Geçen hafta yaşanan diplomasi trafiğinde bir diğer önemli konunun Türkiye'nin Libya'da kurmak istediği deniz ve hava üssü olduğu tahmin ediliyor.

Bu ziyaretlerle eş zamanlı olarak, bir süre önce Hafter milislerinin elinden alınan ve tuzaklanan el yapımı patlayıcılardan temizlenen Vatiyye Üssü'ne, TSK'ya bağlı unsurların yerleşmeye başladığı iddia edildi. Konuyla ilgili resmi bir açıklama yapılmasa da HAWK Yüksek İrtifa Hava Savunma Füze Sistemi'nin Üsse konuşlandırıldığına dair bazı fotoğraflar sosyal medyada dolaşıma sokuldu.

Emekli Korgeneral İsmail Hakkı Pekin, deniz ve hava üssü iddialarının, Türkiye'nin Libya'da kalıcı olmak istediğinin göstergesi olduğunu söylüyor. Pekin'e göre Türkiye'nin bu üslere hem ihtiyacı var hem de bölgede etkinliğini artırması için gerekli.

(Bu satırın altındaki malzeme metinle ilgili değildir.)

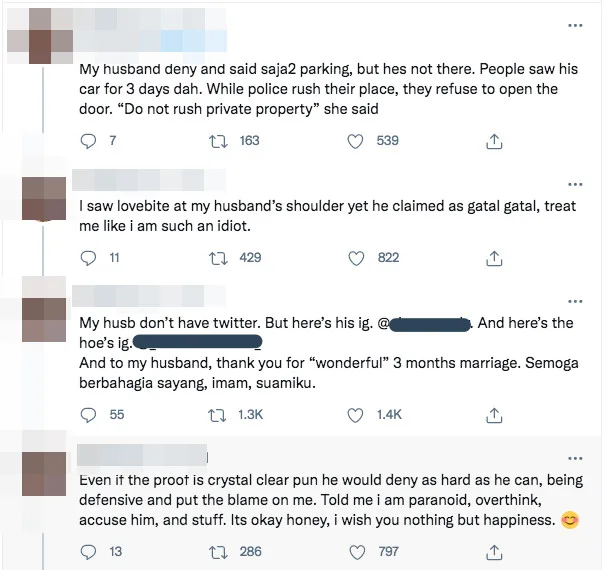The height and width of the screenshot is (570, 602).
Task: Toggle the heart showing 1.4K likes
Action: coord(355,414)
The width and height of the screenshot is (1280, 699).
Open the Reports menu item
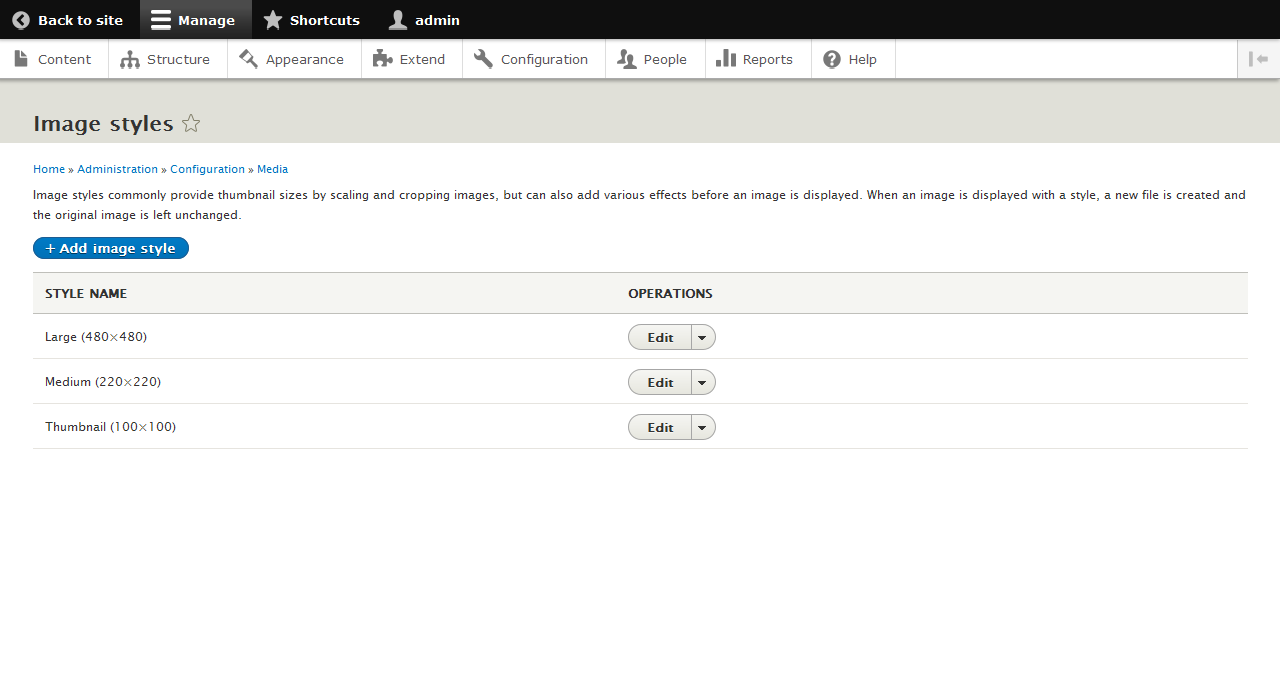[757, 59]

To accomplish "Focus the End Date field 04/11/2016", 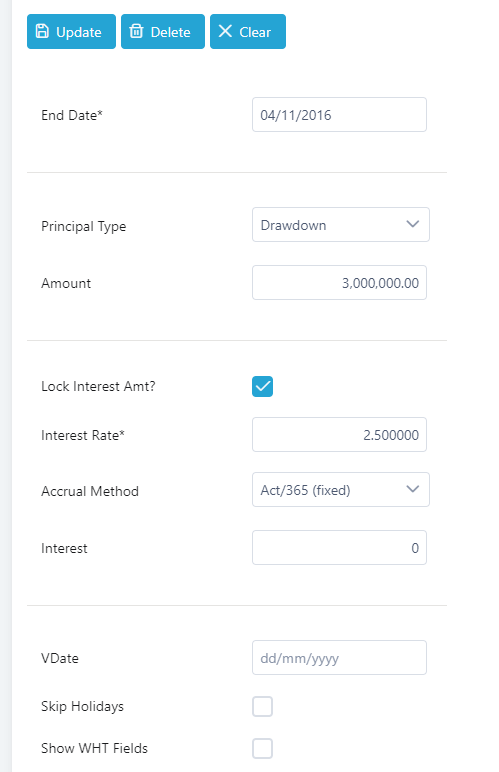I will point(340,115).
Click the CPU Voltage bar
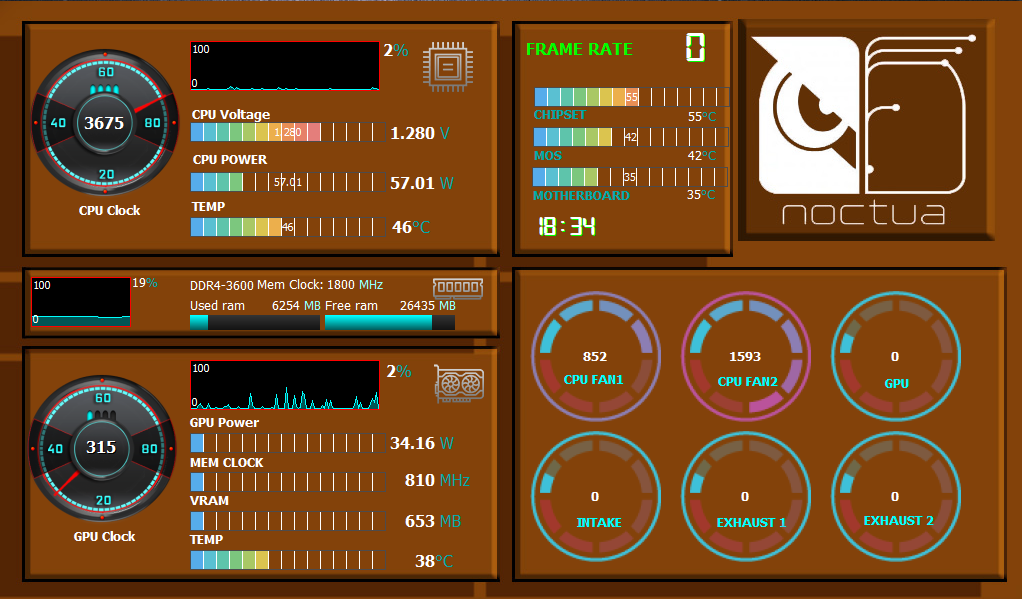Image resolution: width=1022 pixels, height=599 pixels. [286, 132]
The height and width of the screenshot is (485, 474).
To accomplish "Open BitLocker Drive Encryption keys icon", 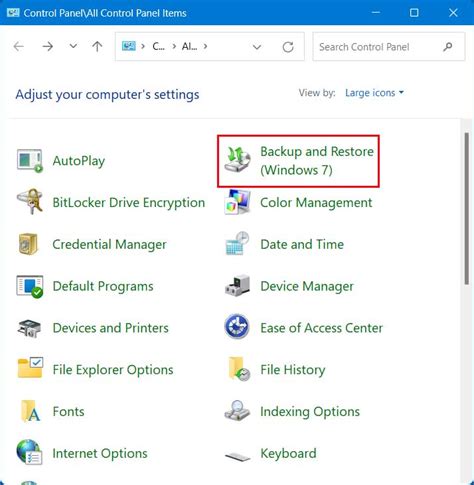I will [30, 202].
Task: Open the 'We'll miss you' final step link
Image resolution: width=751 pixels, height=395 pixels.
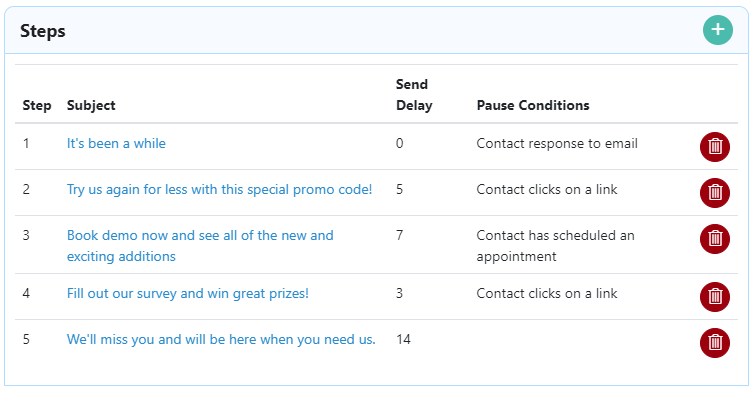Action: tap(221, 339)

Türkiye'nin Suriye, Yemen, Doğu Akdeniz, Libya, Sudan, bütün Kuzey Afrika dahil olmak üzere geniş çaplı düşündüğünü belirten Pekin, şöyle sürdürüyor: “Orada Türk üslerinin olması aynı zamanda NATO'nun güney sınırlarının emniyetinin sağlanması açısından da önemli. Fransa karşı çıkıyor ama Almanya ve İtalya destekliyor. Türkiye kendisine karşı kurulan cepheyi dağıtma konusunda kararlı olduğunu herkese gösteriyor.”

'LOJİSTİK AÇIDAN ÖNEMLİ'

11. Sahil Güvenlik Komutanı, emekli Koramiral Can Erenoğlu da üssün önemini şu sözlerle vurguluyor: “Akdeniz’de hangi dost ülkede olursa olsun bir deniz üssüne sahip olunmasının bölgesel güvenliğe, barış ve istikrara katkısı büyük olacak, lojistik açıdan da bölgede güç bulunduracak ülkemizin kaynak ihtiyacını azaltacaktır.”